Yol üzerinde hamaklar dizili motosiklet mola yeri. Lotus ve pirinç tarlaları, muz bahçeleri arasında bir ayakkabı satış sergisi; bir araba içinde süslü bir tabut.
Lusi, araçtan inmiş katılımcılara, belli bir düzende aralıklarla sıralanmış, ucu görünmeyen arazideki kauçuk (kau=ağaç, çuk=gözyaşı) ağaçları ile ilgili bilgi verir: “Ağaçlar yedi yaşları üzerinde üretime başlıyor, çepeçevre ağacı dolanan eğimli çentik sarmalın amacı sızan kauçuğun yerdeki kâsede toplanması, çiziğin altına çakılı plastik şeritlerse yağmurda kaybı önleme amaçlı. Kauçuk işçisi yıl boyu iki gün ara verip dört gün çentik açıyor.”
Araca dönüp yola koyulan katılımcılara, üç katlı, 200 km’den fazla uzunlukta tüneller ağı barındıran Kuçi Bölgesi hakkında yolda anlatılan: “Tünellerin bir kısmı Amerikan üslerinin altından geçiyor, mühimmat çalıp suikastlar düzenliyorlar.

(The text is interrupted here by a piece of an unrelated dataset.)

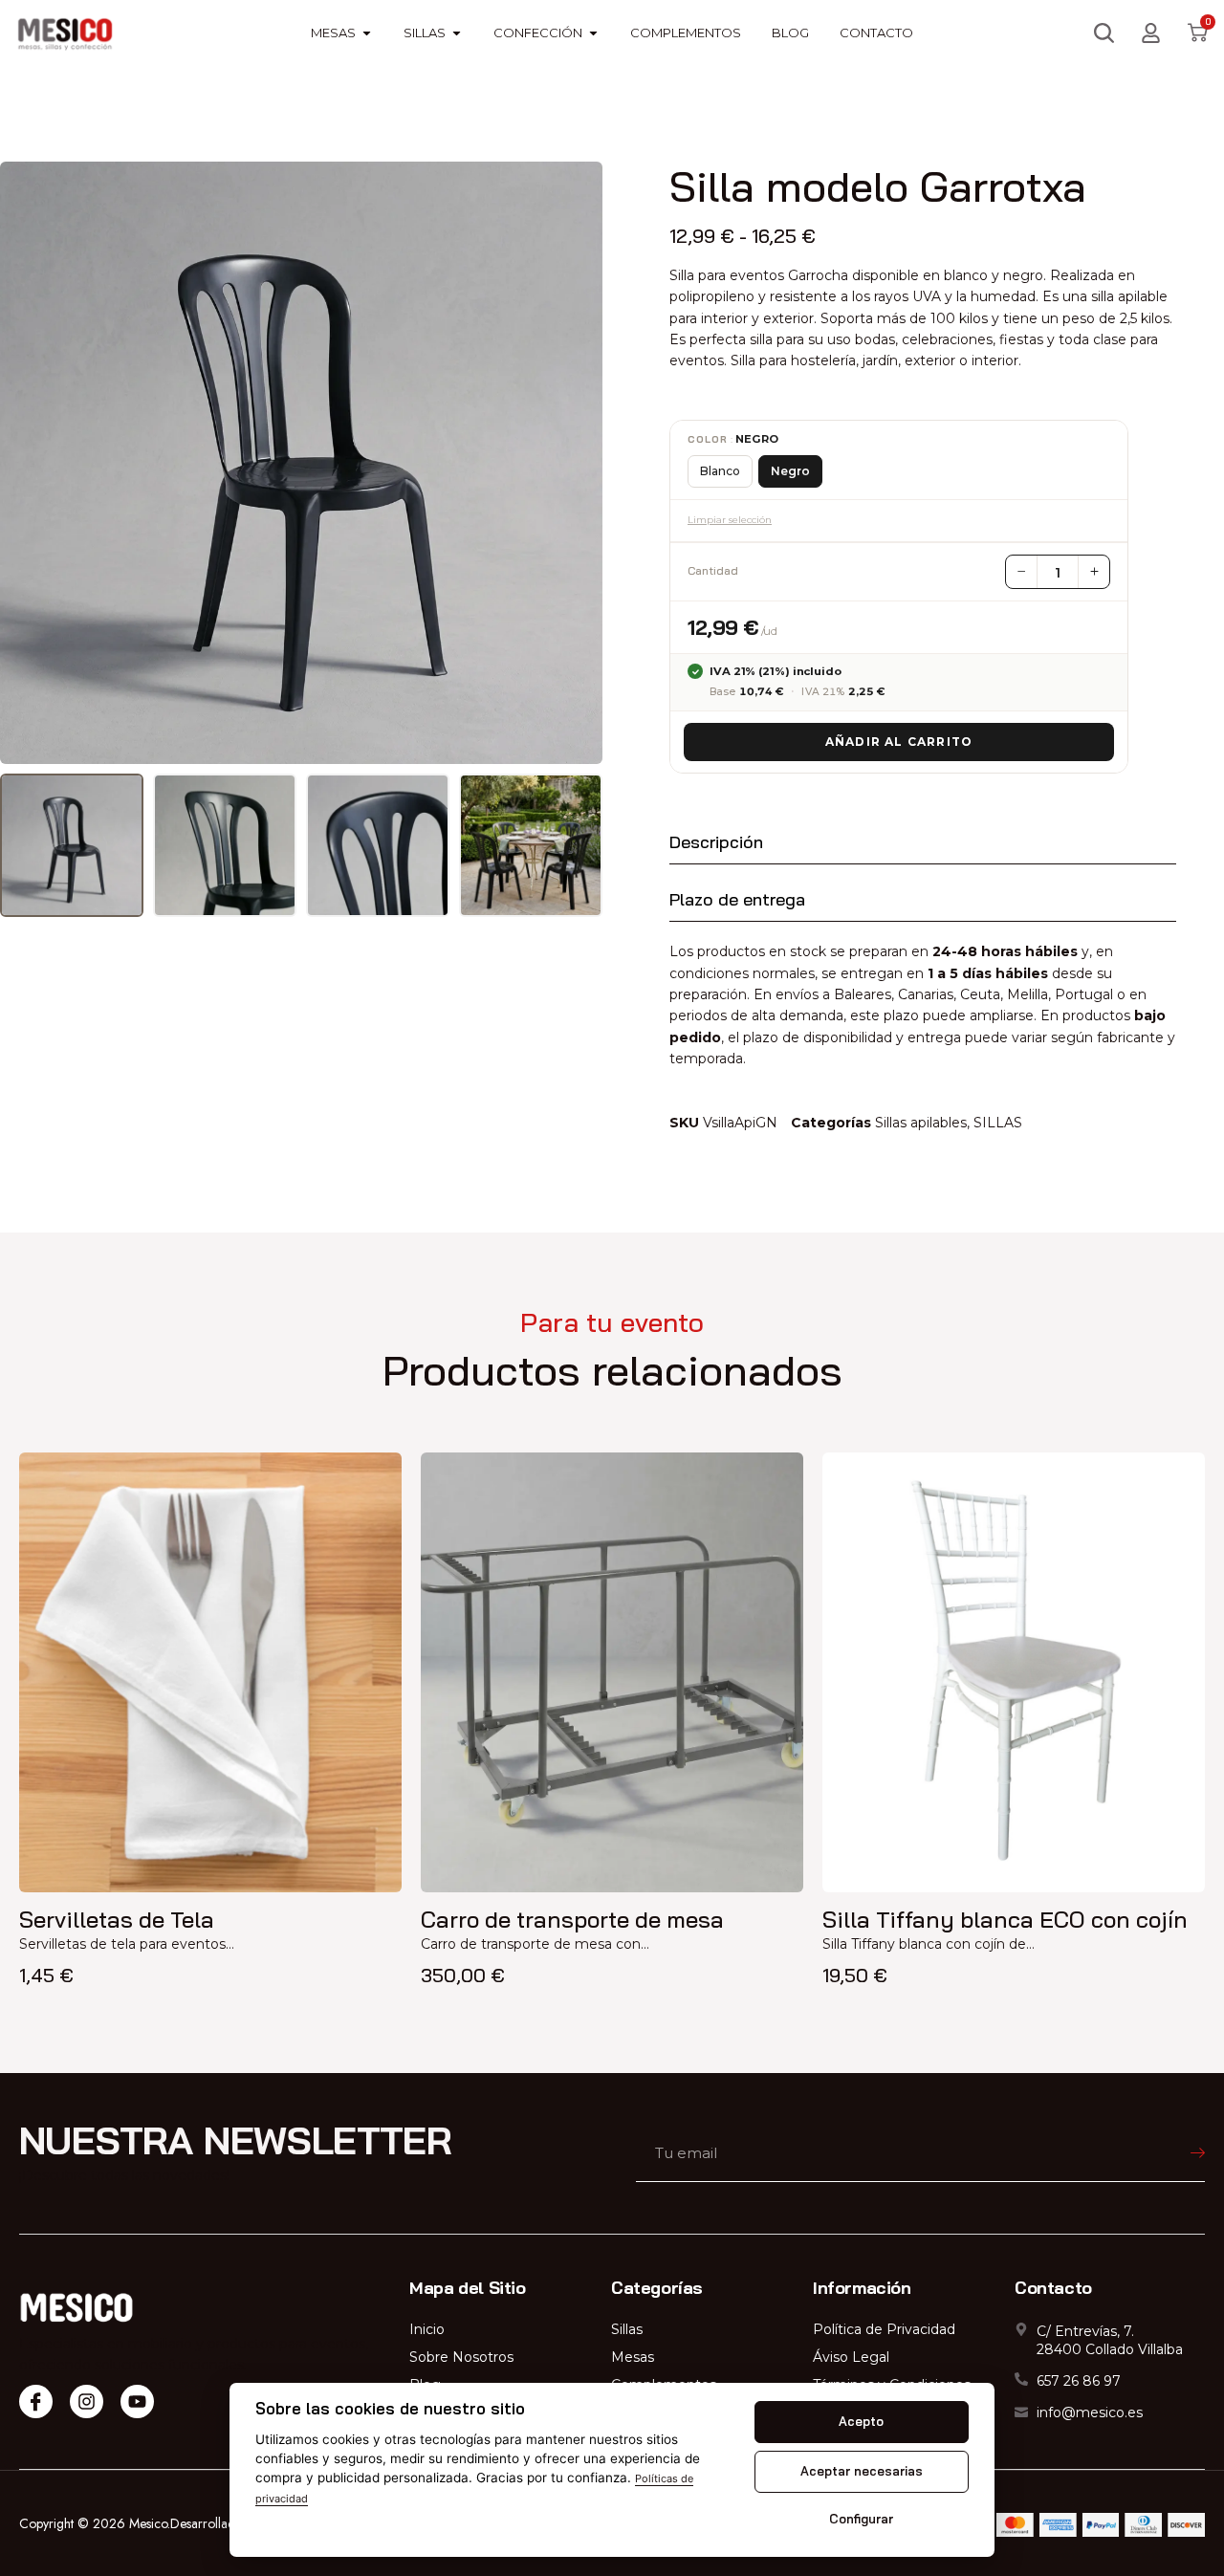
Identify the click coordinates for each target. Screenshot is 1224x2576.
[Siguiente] (575, 463)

Tarım alanları, köyler belirlenmiş, yukarıda bombardıman sürerken ilk katta hayat, pazar, eğlence dâhil sürmekte… Su ihtiyaçlarını karşılama amacıyla en alt kat, -max. 12 m- su seviyesinde… Bir kişinin sürünerek yol aldığı, bazen çıkmaz sokak, kıvrılıp çatallanan tüneller zehirli hayvanlar türünden tuzaklarla dolu. Başlangıçta Amerikalılar sığamadıkları tünellere Meksikalıları sokmuşlar. ‘66’da Yeni Zelandalıların yardımıyla 260 km’lik tünel ağını anlamaya çalışırken hezimete uğruyorlar; ‘69’da yeniden keşif ve yoğun bombardıman sonucu ilk katı tümüyle imha ediyorlar. İlk tüneller 1938’de, Fransız baskısından kaçmaya çalışan kauçuk işçilerince açılmış.”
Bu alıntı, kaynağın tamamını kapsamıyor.